* **Data provided**:
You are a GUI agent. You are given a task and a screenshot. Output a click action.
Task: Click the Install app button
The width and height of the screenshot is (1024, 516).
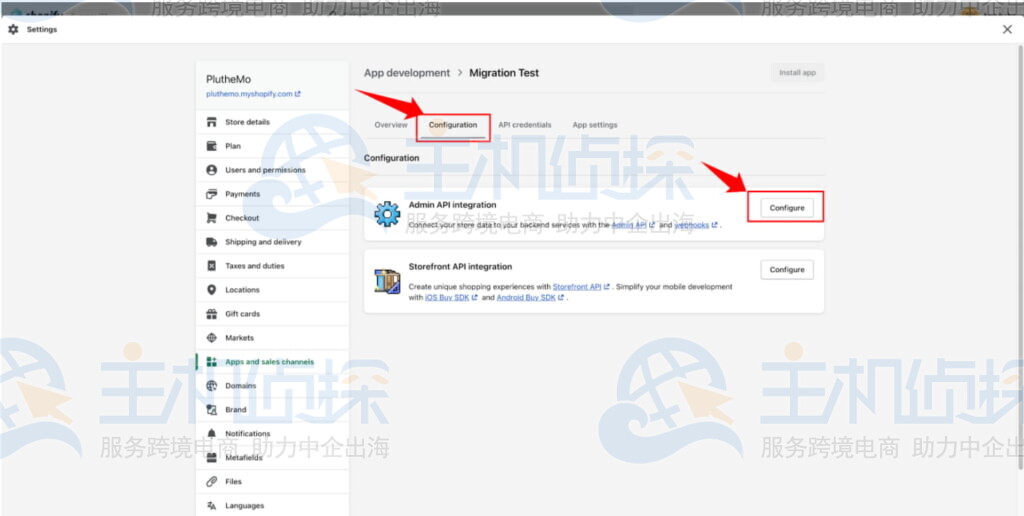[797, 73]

* * *

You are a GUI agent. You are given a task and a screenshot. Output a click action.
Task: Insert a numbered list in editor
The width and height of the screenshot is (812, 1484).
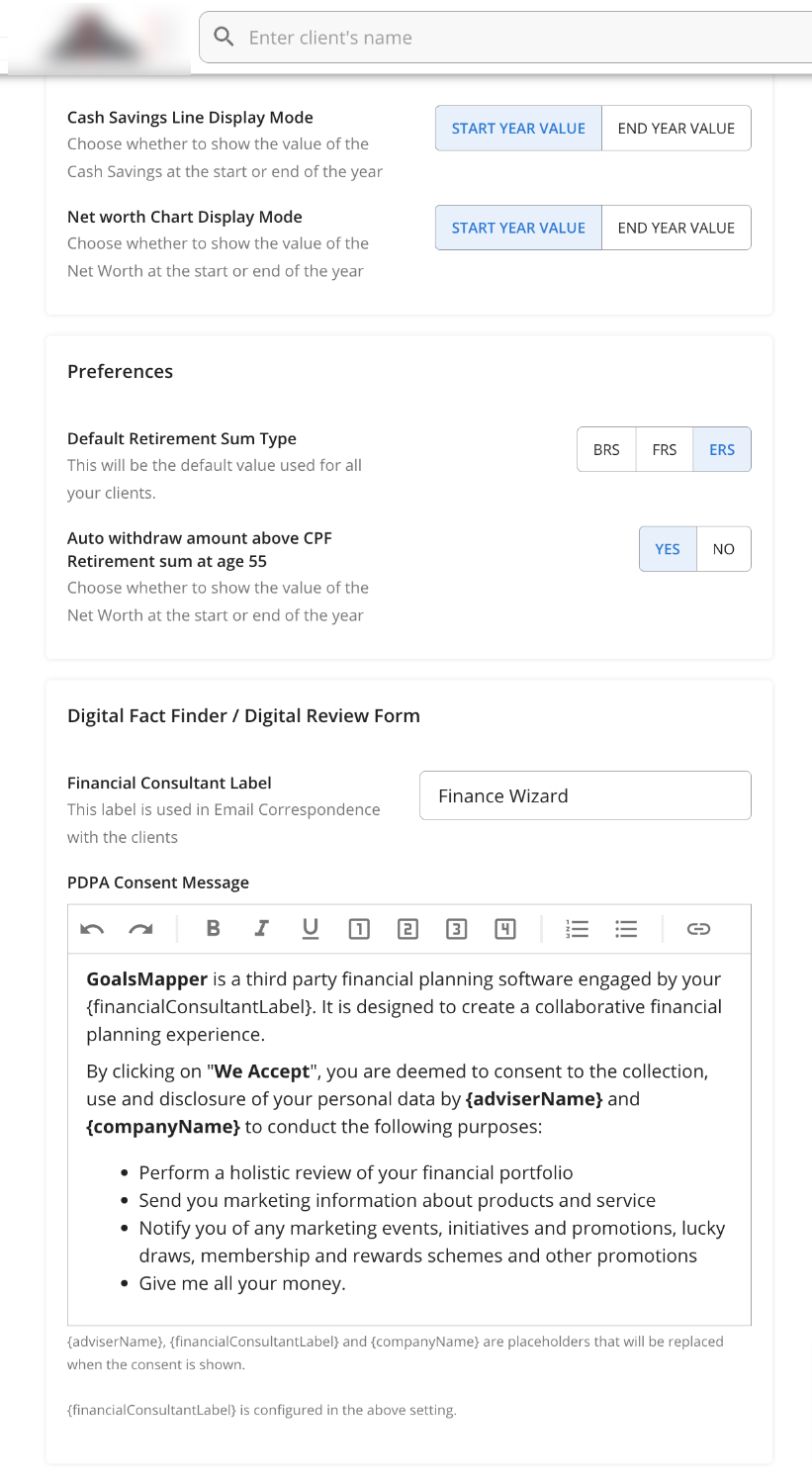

* **Exercise description**:
Only one stretch of the records above is wanted: the lines between the one holding "Task: Insert a numbered list in editor" and the one holding "The width and height of the screenshot is (812, 1484).", inclusive, reproduced exactly.

* **Answer to the exercise**:
Task: Insert a numbered list in editor
The width and height of the screenshot is (812, 1484).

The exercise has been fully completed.